Rodeo in Tucumcari and across New Mexico will get a boost if Gov. Bill Richardson has his way.
A proposal from the governor’s office is aimed at promoting rodeoing and at least three of Richardson’s goals would directly affect the Quay County area:
• College scholarships totaling $400, 000 for New Mexico residents who attend and participate in one of four higher-education institutions that have rodeo programs. Those schools are Mesalands Community College, New Mexico State University, Eastern New Mexico University and New Mexico Junior College in Hobbs.
• Capital matching money totaling $400,000 for improvements to rodeo and fair facilities. The money would go to cities and counties for rodeo grounds, and will be contingent upon agreements to allow the facilities to be used at no cost or reduced cost for youth rodeo competitions.
• And $400,000 to enhance 4-H, high school and college rodeo programs, including developing the New Mexico Intercollegiate Rodeo Finals, which would be rotated between the four college rodeo programs.
The state Legislature is expected to consider Richardson’s proposal during the 60-day session that begins later this month.
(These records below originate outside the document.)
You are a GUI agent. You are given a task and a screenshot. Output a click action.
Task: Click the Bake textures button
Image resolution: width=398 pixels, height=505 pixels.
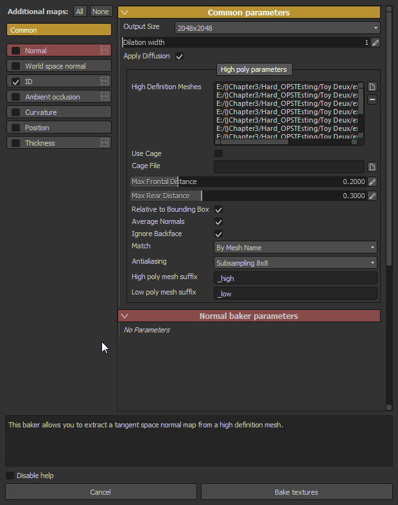point(297,492)
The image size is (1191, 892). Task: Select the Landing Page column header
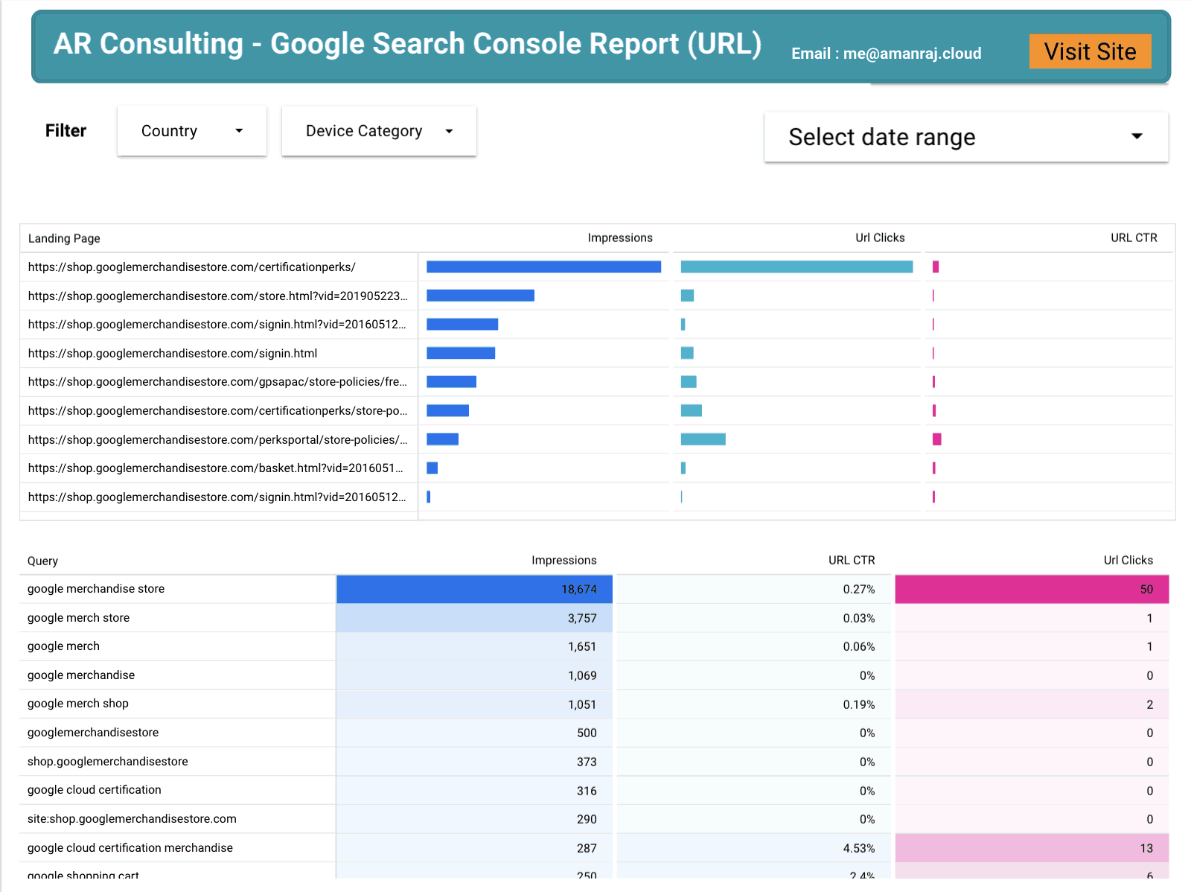[64, 238]
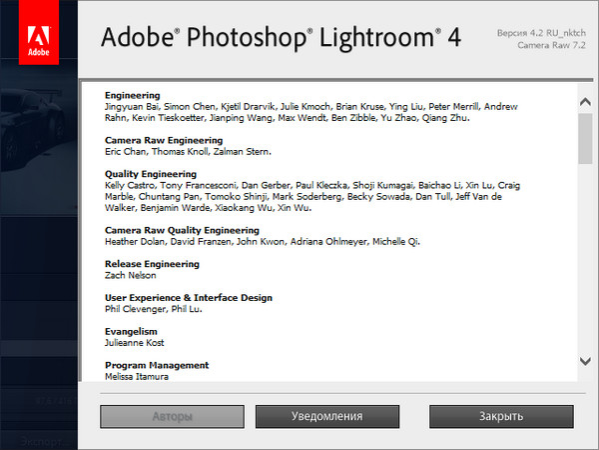Click User Experience & Interface Design heading
The width and height of the screenshot is (599, 450).
188,298
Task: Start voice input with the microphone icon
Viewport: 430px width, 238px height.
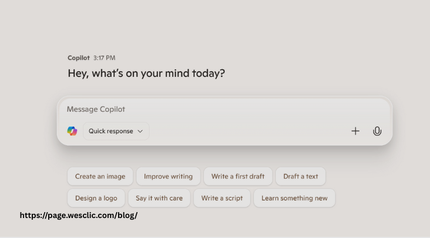Action: tap(377, 131)
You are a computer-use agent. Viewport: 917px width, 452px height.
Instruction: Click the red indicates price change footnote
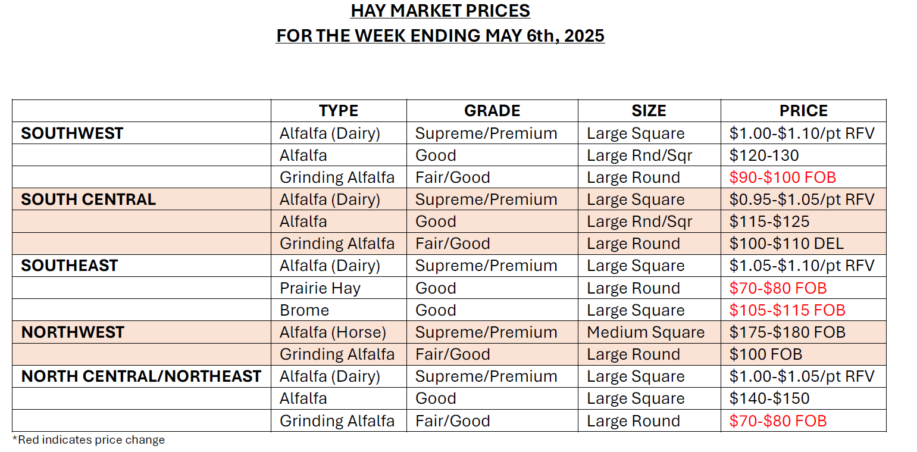coord(89,440)
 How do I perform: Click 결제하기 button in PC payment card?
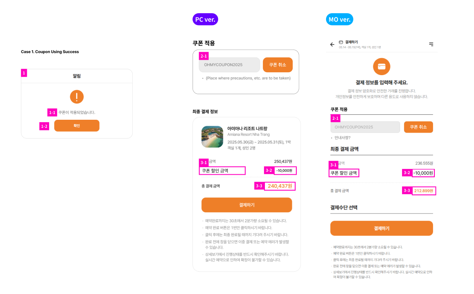pos(247,205)
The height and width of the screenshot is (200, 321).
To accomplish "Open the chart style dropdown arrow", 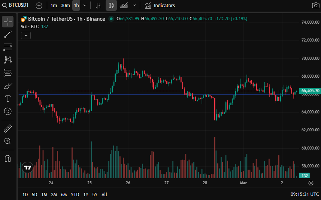I will (x=134, y=6).
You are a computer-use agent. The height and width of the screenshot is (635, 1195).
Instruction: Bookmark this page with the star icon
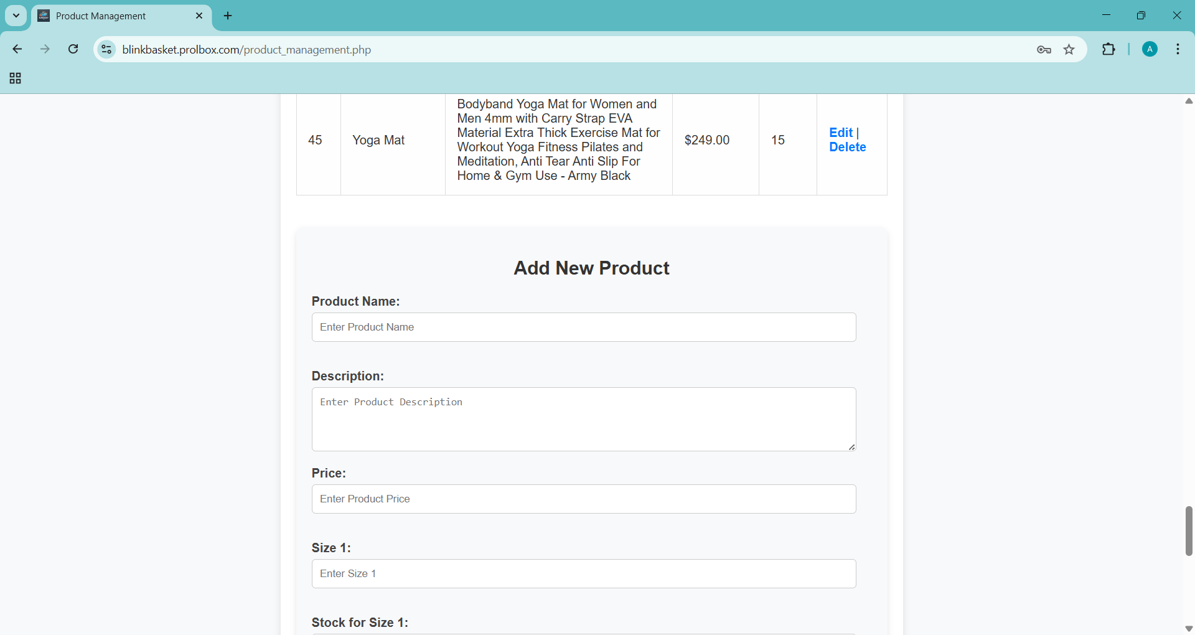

Mesalands President Phillip O. Barry said he was “elated” with the news. Barry said that while the major universities in the state receive millions of dollars for scholarships, smaller schools such as Mesalands are often overlooked. He said much has changed in the last three years, with many in the Legislature being supportive. “So to have our governor come out with this proposal is great,” Barry said. “We might just be in a position to get some money, since if I am not mistaken, we have the biggest rodeo program in the state.”
Mesalands rodeo coach Danny Garcia said he too was happy with the potential of scholarships and competitions coming to Tucumcari. “Our program is growing but we can have more scholarships for students, which will help our students get an education,” Garcia said.
State Rep. Brian Moore, R-Clayton, said he has long been active in promoting the rodeo program at Mesalands and rodeoing in general. “It is great that he (Richardson) noticed just how big rodeoing is to us out here,” Moore said. “You can believe we’re going to do everything we can to make this happen.”
The governor’s plan also includes:
• Funds totaling $400,000 to support education and free rodeo clinics at Expo New Mexico.
• Improvements at Expo New Mexico totaling $553,000.
• Directing the state fair to reduce fees for use of Tingley Coliseum, the horse arena and other facilities in Albuquerque.
•Creating a New Mexico State Rodeo Commission at a cost of $100,000.